So here's an interesting spin on de/re-perimeterization...if people think we cannot achieve and cannot afford to wait for secure operating systems, secure protocols and self-defending information-centric environments but need to "secure" their environments today, I have a simple question supported by a simple equation for illustration:
For the majority of mobile and internal users in a typical corporation who use the basic set of applications:
- Assume a company that:
...fits within the 90% of those who still have data centers, isn't completely outsourced/off-shored for IT and supports a remote workforce that uses Microsoft OS and the usual suspect applications and doesn't plan on utilizing distributed grid computing and widespread third-party SaaS
- Take the following:
Data Breaches. Lost Laptops. Non-sanitized corporate hard drives on eBay. Malware. Non-compliant asset configurations. Patching woes. Hardware failures. Device Failure. Remote Backup issues. Endpoint Security Software Sprawl. Skyrocketing security/compliance costs. Lost Customer Confidence. Fines. Lost Revenue. Reduced budget.
- Combine With:
Cheap Bandwidth. Lots of types of bandwidth/access modalities. Centralized Applications and Data. Any Web-enabled Computing Platform. SSL VPN. Virtualization. Centralized Encryption at Rest. IAM. DLP/CMP. Lots of choices to provide thin-client/streaming desktop capability. Offline-capable Web Apps.
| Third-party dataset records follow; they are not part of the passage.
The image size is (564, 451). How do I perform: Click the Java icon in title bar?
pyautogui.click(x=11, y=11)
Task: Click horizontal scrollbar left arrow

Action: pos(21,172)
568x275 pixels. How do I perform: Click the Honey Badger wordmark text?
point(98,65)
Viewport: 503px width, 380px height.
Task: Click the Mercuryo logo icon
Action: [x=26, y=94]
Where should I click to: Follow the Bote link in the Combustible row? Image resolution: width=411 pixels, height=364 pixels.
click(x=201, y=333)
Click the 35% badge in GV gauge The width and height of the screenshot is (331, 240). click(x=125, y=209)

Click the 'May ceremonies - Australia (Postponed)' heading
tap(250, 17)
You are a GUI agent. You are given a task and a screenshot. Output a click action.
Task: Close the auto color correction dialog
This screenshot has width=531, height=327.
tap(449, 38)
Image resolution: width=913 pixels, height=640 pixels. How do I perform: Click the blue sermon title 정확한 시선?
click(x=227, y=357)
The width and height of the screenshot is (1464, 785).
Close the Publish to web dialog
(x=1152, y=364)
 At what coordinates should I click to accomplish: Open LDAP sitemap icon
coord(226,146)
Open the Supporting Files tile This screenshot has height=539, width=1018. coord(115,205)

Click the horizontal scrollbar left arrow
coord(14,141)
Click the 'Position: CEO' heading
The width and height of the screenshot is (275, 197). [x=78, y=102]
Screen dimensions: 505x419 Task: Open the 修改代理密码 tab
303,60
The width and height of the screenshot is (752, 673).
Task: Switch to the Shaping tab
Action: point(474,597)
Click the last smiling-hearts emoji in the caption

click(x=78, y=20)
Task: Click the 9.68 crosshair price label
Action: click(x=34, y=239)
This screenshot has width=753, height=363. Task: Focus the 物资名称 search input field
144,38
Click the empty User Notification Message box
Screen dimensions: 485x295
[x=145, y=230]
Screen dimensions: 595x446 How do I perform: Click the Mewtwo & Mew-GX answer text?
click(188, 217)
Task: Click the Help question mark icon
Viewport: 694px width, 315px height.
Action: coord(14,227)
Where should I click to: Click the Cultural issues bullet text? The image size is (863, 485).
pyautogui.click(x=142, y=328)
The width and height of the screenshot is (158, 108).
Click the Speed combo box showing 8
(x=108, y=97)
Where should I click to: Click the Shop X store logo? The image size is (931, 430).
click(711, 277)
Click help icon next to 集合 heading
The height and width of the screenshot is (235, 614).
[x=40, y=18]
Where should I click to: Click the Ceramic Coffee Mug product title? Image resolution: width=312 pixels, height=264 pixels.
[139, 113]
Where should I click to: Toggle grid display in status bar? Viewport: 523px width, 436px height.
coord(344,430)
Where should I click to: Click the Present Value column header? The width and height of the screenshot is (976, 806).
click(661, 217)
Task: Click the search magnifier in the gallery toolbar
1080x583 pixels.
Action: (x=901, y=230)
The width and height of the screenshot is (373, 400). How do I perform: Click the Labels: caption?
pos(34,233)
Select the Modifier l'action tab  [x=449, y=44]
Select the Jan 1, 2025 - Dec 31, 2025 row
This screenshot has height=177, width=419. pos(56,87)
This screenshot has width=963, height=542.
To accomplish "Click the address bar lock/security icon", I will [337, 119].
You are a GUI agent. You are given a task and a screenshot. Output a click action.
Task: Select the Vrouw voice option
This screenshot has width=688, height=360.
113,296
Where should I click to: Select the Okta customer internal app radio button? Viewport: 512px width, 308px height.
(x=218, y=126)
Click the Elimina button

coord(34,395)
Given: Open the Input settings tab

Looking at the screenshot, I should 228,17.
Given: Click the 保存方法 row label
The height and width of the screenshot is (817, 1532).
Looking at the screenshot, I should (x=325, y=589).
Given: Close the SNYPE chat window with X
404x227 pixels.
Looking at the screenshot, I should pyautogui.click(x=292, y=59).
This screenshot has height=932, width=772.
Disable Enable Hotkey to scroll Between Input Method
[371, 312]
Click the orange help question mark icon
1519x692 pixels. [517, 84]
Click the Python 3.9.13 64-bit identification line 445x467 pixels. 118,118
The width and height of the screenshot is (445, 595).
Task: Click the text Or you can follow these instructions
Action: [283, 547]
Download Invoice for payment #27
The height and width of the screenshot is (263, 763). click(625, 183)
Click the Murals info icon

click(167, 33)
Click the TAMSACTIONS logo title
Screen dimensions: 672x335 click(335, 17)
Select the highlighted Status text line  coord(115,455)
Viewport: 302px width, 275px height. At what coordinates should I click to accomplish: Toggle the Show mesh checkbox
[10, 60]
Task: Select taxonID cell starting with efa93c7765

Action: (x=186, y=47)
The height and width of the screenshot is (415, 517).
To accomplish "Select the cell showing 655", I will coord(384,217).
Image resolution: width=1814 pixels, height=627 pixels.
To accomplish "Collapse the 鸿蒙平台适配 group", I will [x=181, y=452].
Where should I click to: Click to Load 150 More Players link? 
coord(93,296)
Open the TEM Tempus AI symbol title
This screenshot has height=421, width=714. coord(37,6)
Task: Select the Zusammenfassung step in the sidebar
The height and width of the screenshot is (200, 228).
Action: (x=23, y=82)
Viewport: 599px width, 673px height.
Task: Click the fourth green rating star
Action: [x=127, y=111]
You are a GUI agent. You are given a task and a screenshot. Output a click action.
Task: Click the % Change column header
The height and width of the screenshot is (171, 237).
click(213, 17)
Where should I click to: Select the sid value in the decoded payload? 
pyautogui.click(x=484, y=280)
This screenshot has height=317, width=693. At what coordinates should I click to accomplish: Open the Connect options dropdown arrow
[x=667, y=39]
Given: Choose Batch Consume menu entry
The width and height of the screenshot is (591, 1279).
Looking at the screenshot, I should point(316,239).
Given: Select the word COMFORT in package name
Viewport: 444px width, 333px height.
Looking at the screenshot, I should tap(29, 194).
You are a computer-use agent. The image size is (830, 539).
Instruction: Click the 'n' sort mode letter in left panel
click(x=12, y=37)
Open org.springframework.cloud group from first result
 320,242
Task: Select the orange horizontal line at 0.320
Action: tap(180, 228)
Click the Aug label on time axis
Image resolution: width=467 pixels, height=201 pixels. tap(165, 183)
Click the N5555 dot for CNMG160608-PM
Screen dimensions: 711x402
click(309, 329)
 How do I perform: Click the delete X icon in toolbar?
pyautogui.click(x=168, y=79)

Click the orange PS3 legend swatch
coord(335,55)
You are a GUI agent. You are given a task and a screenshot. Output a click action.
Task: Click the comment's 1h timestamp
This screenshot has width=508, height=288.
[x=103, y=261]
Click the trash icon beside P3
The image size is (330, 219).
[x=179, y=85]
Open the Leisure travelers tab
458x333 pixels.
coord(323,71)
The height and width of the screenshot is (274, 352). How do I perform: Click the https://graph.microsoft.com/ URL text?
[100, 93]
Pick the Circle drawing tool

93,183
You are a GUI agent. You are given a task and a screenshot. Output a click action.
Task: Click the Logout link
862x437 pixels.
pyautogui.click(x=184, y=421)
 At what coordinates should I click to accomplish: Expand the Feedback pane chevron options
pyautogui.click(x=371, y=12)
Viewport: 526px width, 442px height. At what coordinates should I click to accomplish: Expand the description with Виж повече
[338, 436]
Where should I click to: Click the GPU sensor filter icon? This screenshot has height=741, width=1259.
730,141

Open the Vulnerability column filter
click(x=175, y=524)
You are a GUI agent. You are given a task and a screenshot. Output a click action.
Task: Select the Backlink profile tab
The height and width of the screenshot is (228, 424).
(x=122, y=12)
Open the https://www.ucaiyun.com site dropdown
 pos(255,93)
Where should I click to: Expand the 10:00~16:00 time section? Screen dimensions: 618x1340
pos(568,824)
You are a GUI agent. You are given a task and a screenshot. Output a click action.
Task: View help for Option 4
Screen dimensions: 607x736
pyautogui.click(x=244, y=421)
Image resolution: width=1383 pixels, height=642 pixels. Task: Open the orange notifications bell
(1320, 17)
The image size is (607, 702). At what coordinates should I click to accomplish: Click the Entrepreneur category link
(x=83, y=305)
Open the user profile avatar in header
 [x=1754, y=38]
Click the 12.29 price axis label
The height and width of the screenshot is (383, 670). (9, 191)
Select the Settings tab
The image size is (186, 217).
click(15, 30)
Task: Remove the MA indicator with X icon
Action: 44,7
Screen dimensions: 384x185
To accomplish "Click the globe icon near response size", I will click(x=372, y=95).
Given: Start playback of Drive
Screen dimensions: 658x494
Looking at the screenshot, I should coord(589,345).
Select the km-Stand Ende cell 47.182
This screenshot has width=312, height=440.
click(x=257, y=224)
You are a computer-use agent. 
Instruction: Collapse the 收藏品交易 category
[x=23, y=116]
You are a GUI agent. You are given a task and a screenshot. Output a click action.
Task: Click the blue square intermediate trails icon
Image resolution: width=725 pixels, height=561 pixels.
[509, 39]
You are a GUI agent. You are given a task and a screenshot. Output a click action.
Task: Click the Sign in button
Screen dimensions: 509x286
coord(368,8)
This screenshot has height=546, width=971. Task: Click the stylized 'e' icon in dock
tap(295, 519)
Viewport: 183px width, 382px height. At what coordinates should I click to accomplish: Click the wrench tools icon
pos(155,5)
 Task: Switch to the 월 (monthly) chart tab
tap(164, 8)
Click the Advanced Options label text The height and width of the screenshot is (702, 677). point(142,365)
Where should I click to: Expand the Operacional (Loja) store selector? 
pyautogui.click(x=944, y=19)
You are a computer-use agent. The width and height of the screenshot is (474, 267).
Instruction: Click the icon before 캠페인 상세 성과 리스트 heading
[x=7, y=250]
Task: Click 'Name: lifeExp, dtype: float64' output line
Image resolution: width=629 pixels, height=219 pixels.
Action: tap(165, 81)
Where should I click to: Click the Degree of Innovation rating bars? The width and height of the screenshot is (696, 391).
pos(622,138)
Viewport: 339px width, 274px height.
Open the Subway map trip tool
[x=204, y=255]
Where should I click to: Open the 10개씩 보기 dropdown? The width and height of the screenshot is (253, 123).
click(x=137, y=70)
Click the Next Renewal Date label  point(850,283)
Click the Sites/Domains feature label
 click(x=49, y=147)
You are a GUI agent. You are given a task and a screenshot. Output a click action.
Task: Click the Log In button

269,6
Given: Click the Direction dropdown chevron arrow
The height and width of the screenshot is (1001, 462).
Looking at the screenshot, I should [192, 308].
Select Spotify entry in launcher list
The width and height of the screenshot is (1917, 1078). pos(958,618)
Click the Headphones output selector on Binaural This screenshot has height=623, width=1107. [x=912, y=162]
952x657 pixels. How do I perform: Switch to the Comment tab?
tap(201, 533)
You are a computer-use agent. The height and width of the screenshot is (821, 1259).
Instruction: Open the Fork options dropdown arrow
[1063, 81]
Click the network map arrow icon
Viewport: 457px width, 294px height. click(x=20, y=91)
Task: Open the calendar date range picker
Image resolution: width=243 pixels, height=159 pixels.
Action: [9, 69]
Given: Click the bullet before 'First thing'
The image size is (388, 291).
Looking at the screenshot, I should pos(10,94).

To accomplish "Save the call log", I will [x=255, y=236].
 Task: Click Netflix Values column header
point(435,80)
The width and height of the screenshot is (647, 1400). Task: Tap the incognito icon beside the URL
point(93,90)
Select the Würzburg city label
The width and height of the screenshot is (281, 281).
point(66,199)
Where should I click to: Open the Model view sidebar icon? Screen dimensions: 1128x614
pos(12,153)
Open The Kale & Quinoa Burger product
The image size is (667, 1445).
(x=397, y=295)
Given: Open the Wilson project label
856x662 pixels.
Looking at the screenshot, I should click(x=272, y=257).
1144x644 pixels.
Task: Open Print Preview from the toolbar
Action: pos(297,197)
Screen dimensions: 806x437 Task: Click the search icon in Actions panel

- Shake Well, Re-allocate Funding, Streamline Operations and "Security"...
- You Get:
Less Risk. Less Cost. Better Control Over Data. More "Secure" Operations. Better Resilience. Assurance of Information. Simplified Operations. Easier Backup. One Version of the Truth (data.)
I really just don't get why we continue to deploy and are forced to support remote platforms we can't protect, allow our data to inhabit islands we can't control and at the same time admit the inevitability of disaster while continuing to spend our money on solutions that can't possibly solve the problems.
If we're going to be information centric, we should take the first rational and reasonable steps toward doing so. Until the operating systems are more secure, the data can self-describe and cause the compute and network stacks to "self-defend," why do we continue to focus on the endpoint which is a waste of time.
If we can isolate and reduce the number of avenues of access to data and leverage dumb presentation platforms to do it, why aren't we?
...I mean besides the fact that an entire industry has been leeching off this mess for decades...
I'll Gladly Pay You Tuesday For A Secure Solution Today...
The technology exists TODAY to centralize the bulk of our most important assets and allow our workforce to accomplish their goals and the business to function just as well (perhaps better) without the need for data to actually "leave" the data centers in whose security we have already invested so much money.
Many people are doing that with the servers already with the adoption of virtualization. Now they need to do with their clients.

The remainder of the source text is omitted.